AVAILABLE RECORDS:
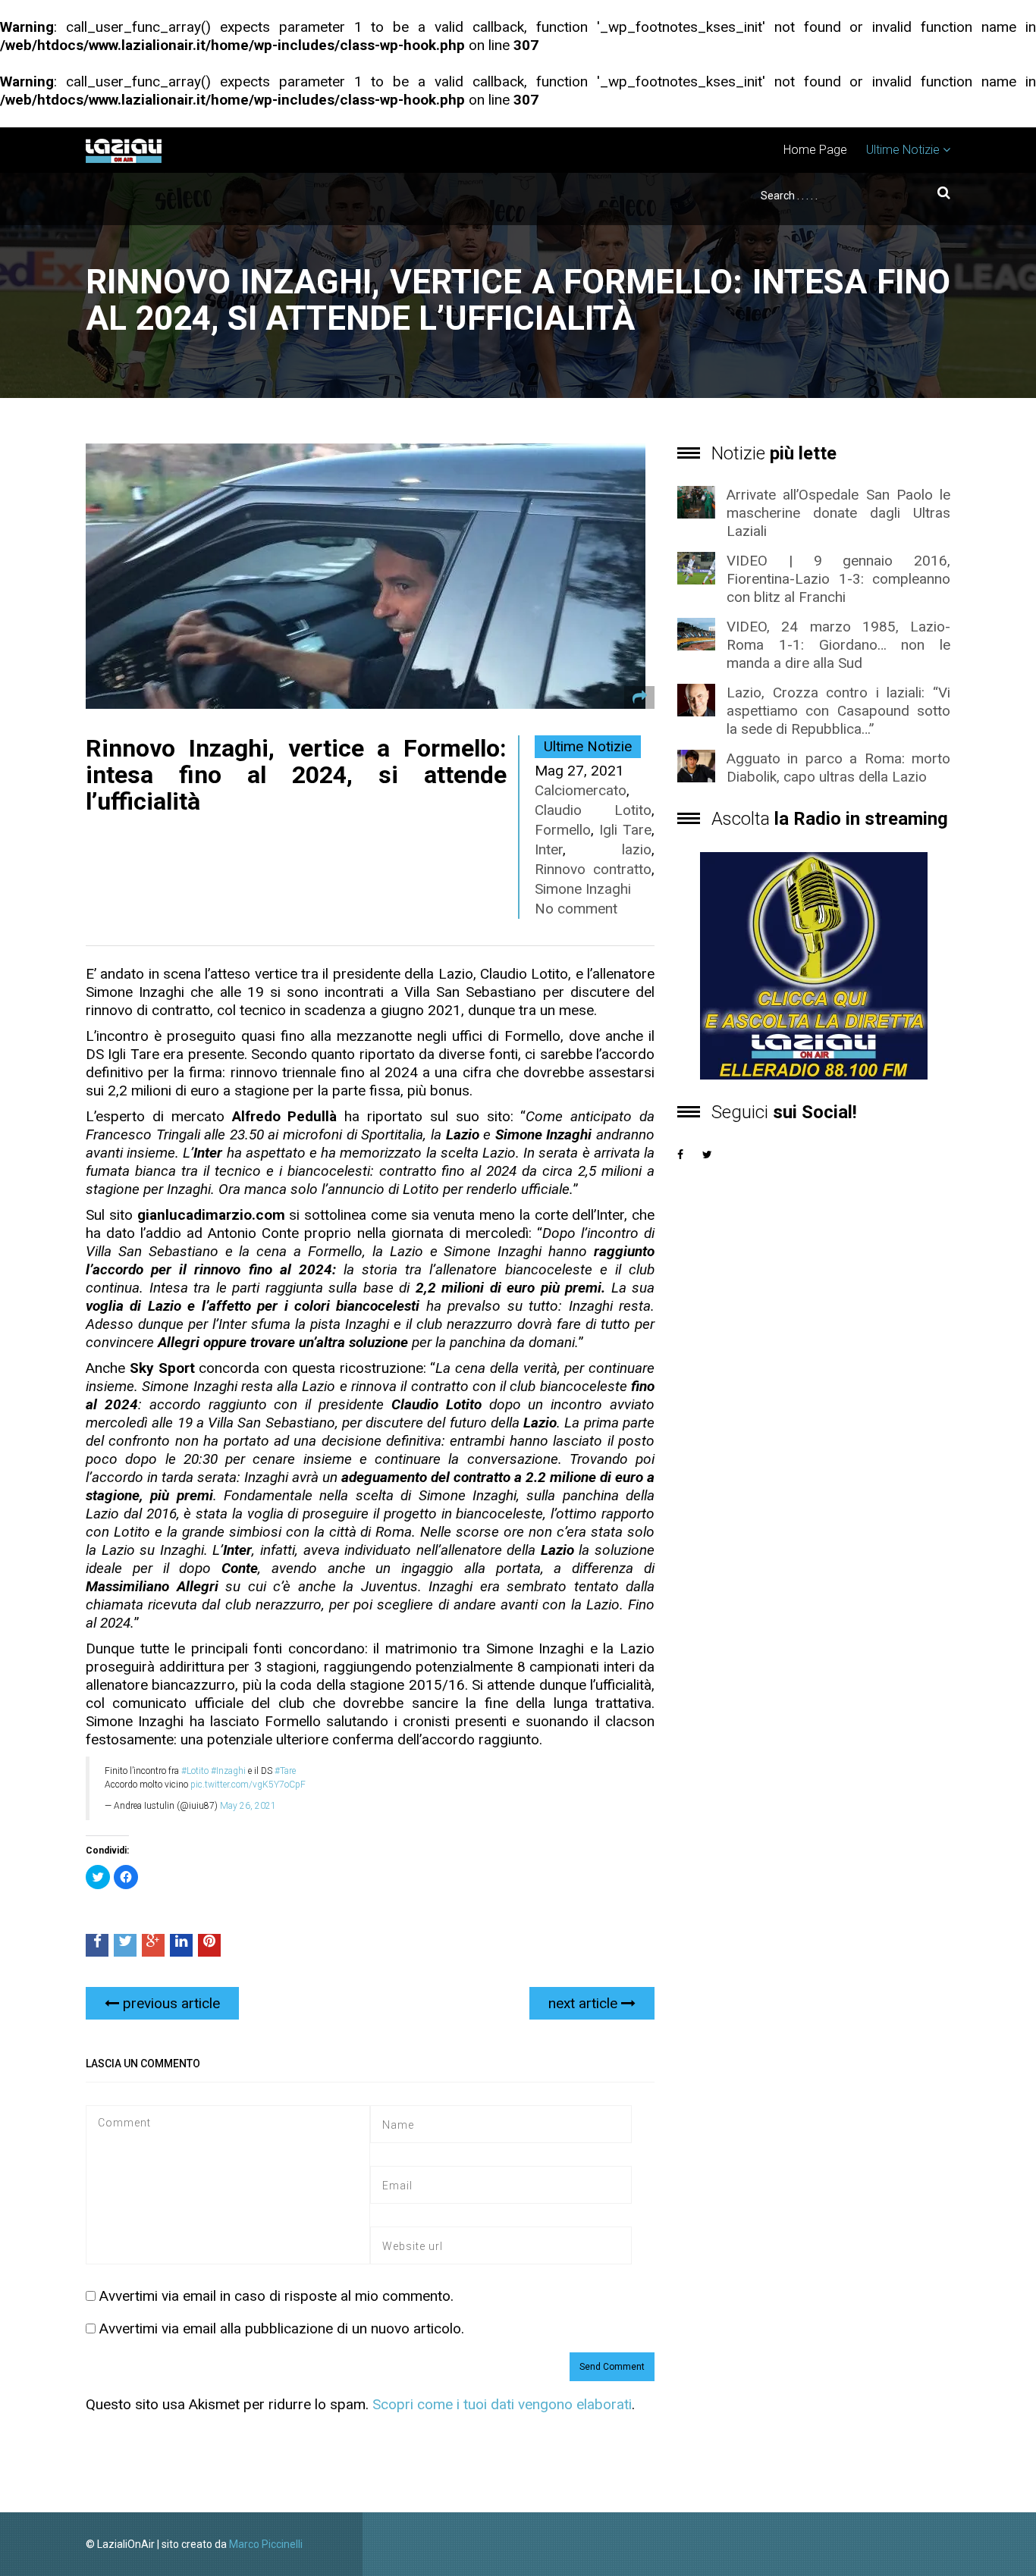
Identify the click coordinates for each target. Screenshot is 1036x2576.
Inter (549, 849)
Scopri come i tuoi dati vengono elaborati (502, 2404)
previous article (169, 2003)
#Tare (285, 1771)
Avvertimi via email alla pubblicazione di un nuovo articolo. (281, 2328)
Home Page (815, 150)
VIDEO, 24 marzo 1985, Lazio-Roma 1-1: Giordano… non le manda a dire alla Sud (838, 645)
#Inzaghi (228, 1771)
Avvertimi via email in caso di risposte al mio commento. (276, 2296)
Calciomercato (580, 790)
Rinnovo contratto (593, 869)
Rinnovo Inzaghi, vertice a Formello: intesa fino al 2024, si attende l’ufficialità (296, 775)
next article (584, 2003)
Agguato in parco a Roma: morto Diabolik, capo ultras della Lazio (838, 767)
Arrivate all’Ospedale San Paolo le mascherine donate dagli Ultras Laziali (838, 513)
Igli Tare (625, 829)
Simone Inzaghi (583, 889)
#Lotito (195, 1771)
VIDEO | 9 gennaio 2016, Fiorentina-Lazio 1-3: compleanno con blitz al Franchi (838, 579)
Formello (563, 829)
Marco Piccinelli (266, 2544)
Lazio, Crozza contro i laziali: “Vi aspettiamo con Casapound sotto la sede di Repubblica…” (838, 711)
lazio (636, 849)
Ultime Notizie (903, 150)
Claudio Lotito (593, 810)
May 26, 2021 (248, 1805)
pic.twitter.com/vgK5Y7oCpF (248, 1784)
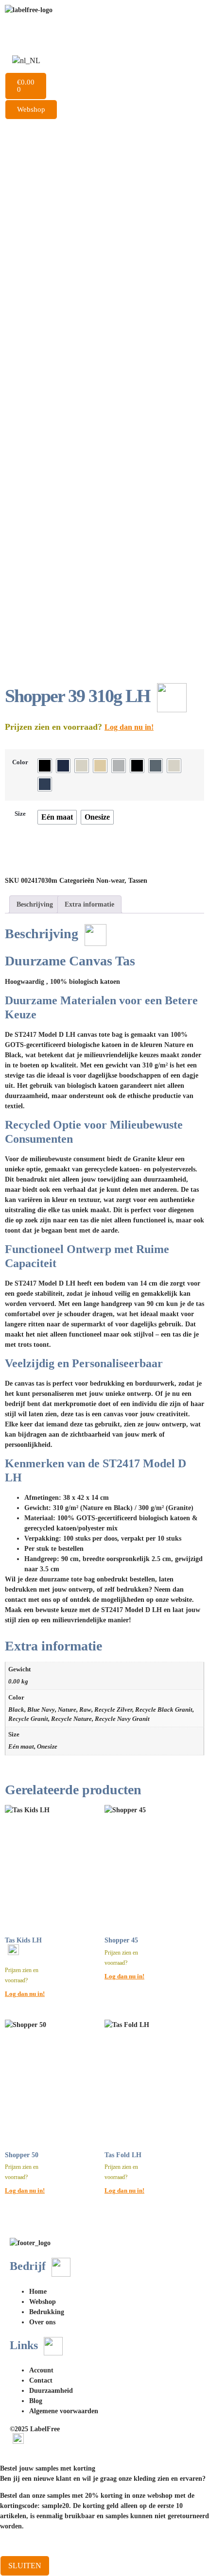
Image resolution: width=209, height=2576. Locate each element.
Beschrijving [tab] (35, 904)
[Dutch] (26, 60)
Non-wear (110, 880)
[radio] (44, 765)
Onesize (47, 1746)
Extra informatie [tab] (89, 904)
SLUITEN (24, 2565)
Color (20, 762)
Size (20, 813)
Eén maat (21, 1746)
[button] (104, 123)
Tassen (137, 880)
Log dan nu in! (129, 727)
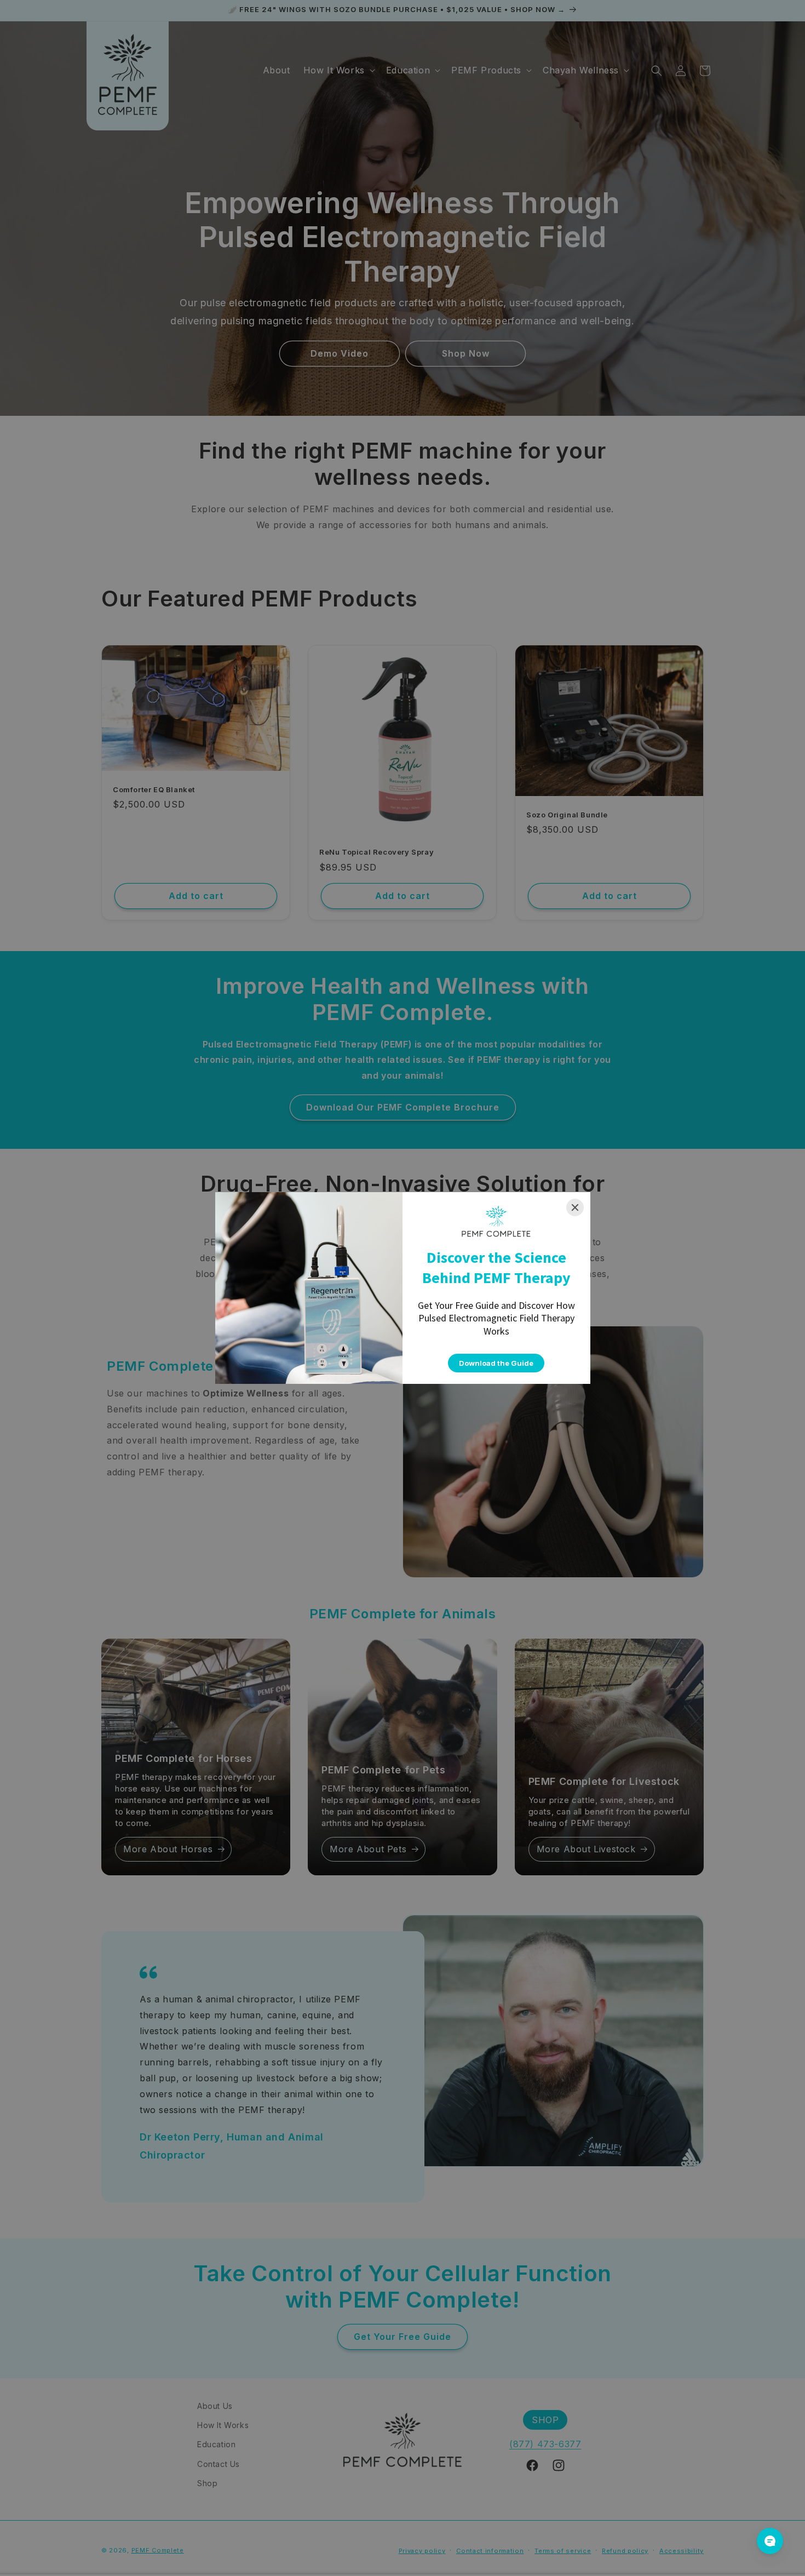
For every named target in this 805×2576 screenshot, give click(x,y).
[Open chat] (770, 2541)
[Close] (575, 1207)
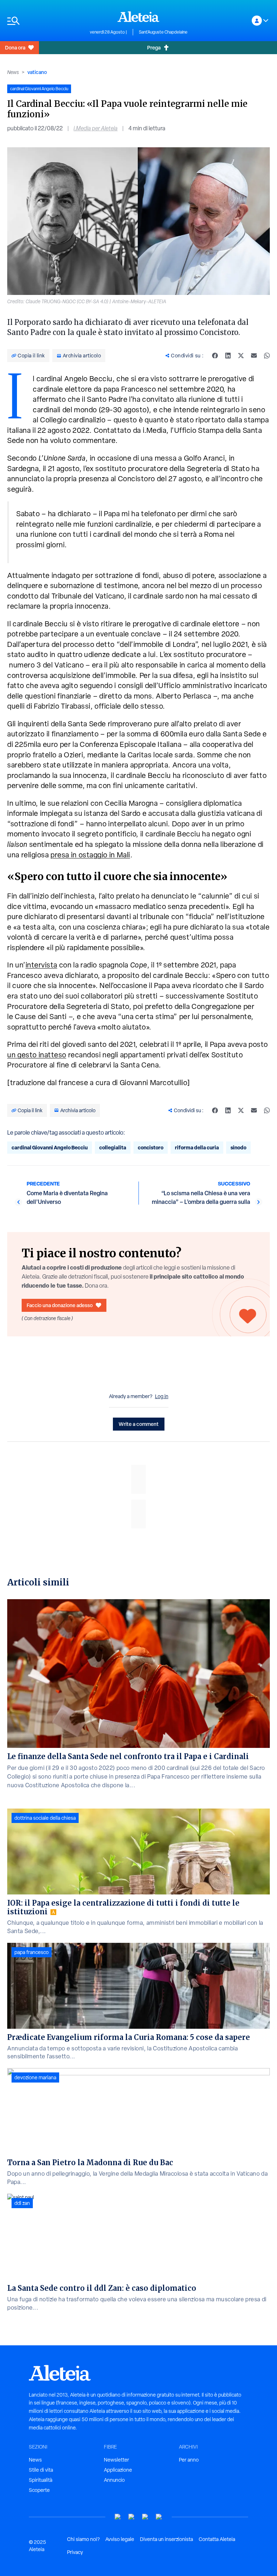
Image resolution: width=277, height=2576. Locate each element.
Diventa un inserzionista (166, 2539)
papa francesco (31, 1952)
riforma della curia (197, 1147)
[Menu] (45, 21)
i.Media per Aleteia (96, 128)
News (13, 72)
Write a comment (139, 1423)
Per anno (189, 2460)
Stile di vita (41, 2470)
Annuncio (114, 2480)
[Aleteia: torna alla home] (138, 16)
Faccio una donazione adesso (60, 1305)
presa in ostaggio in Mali (90, 855)
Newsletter (116, 2460)
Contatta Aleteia (217, 2539)
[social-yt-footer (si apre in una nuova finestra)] (118, 2517)
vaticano (37, 72)
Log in (161, 1396)
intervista (41, 965)
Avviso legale (119, 2539)
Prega (154, 47)
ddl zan (22, 2203)
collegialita (112, 1147)
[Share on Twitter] (241, 355)
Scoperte (39, 2490)
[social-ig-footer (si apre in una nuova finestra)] (159, 2517)
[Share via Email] (254, 355)
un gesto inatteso (36, 1054)
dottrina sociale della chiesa (45, 1818)
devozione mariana (35, 2077)
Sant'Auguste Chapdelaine (163, 32)
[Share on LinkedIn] (228, 355)
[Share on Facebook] (215, 355)
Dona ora (15, 47)
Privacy (75, 2552)
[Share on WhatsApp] (267, 355)
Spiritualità (40, 2480)
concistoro (150, 1147)
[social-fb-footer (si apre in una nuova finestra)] (131, 2517)
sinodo (238, 1147)
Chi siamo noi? (83, 2539)
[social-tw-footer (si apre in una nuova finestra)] (145, 2517)
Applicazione (118, 2470)
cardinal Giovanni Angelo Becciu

WORK TO COMPLETE: Repeat the lines above precisely and skip every picture.

RESULT OF THE EXERCISE:
Identify the click coordinates for each target. Screenshot is 1036x2576.
Inter (549, 849)
Scopri come i tuoi dati vengono elaborati (502, 2404)
previous article (169, 2003)
#Tare (285, 1771)
Avvertimi via email alla pubblicazione di un nuovo articolo. (281, 2328)
Home Page (815, 150)
VIDEO, 24 marzo 1985, Lazio-Roma 1-1: Giordano… non le manda a dire alla Sud (838, 645)
#Inzaghi (228, 1771)
Avvertimi via email in caso di risposte al mio commento. (276, 2296)
Calciomercato (580, 790)
Rinnovo contratto (593, 869)
Rinnovo Inzaghi, vertice a Formello: intesa fino al 2024, si attende l’ufficialità (296, 775)
next article (584, 2003)
Agguato in parco a Roma: morto Diabolik, capo ultras della Lazio (838, 767)
Arrivate all’Ospedale San Paolo le mascherine donate dagli Ultras Laziali (838, 513)
Igli Tare (625, 829)
Simone Inzaghi (583, 889)
#Lotito (195, 1771)
VIDEO | 9 gennaio 2016, Fiorentina-Lazio 1-3: compleanno con blitz al Franchi (838, 579)
Formello (563, 829)
Marco Piccinelli (266, 2544)
Lazio, Crozza contro i laziali: “Vi aspettiamo con Casapound sotto la sede di Repubblica…” (838, 711)
lazio (636, 849)
Ultime Notizie (903, 150)
Claudio Lotito (593, 810)
May 26, 2021 (248, 1805)
pic.twitter.com/vgK5Y7oCpF (248, 1784)
Image resolution: width=209, height=2576. Locate each element.
Beschrijving [tab] (35, 904)
[Dutch] (26, 60)
Non-wear (110, 880)
[radio] (44, 765)
Onesize (47, 1746)
Extra informatie [tab] (89, 904)
SLUITEN (24, 2565)
Color (20, 762)
Size (20, 813)
Eén maat (21, 1746)
[button] (104, 123)
Tassen (137, 880)
Log dan nu in! (129, 727)
For every named target in this 805×2576 screenshot, give click(x,y).
[Open chat] (770, 2541)
[Close] (575, 1207)
Image resolution: width=277, height=2576. Locate each element.
Diventa un inserzionista (166, 2539)
papa francesco (31, 1952)
riforma della curia (197, 1147)
[Menu] (45, 21)
i.Media per Aleteia (96, 128)
News (13, 72)
Write a comment (139, 1423)
Per anno (189, 2460)
Stile di vita (41, 2470)
Annuncio (114, 2480)
[Aleteia: torna alla home] (138, 16)
Faccio una donazione adesso (60, 1305)
presa in ostaggio in Mali (90, 855)
Newsletter (116, 2460)
Contatta Aleteia (217, 2539)
[social-yt-footer (si apre in una nuova finestra)] (118, 2517)
vaticano (37, 72)
Log in (161, 1396)
intervista (41, 965)
Avviso legale (119, 2539)
Prega (154, 47)
ddl zan (22, 2203)
collegialita (112, 1147)
[Share on Twitter] (241, 355)
Scoperte (39, 2490)
[social-ig-footer (si apre in una nuova finestra)] (159, 2517)
[Share via Email] (254, 355)
un gesto inatteso (36, 1054)
dottrina sociale della chiesa (45, 1818)
devozione mariana (35, 2077)
Sant'Auguste Chapdelaine (163, 32)
[Share on LinkedIn] (228, 355)
[Share on Facebook] (215, 355)
Dona ora (15, 47)
Privacy (75, 2552)
[Share on WhatsApp] (267, 355)
Spiritualità (40, 2480)
concistoro (150, 1147)
[social-fb-footer (si apre in una nuova finestra)] (131, 2517)
sinodo (238, 1147)
Chi siamo noi? (83, 2539)
[social-tw-footer (si apre in una nuova finestra)] (145, 2517)
Applicazione (118, 2470)
cardinal Giovanni Angelo Becciu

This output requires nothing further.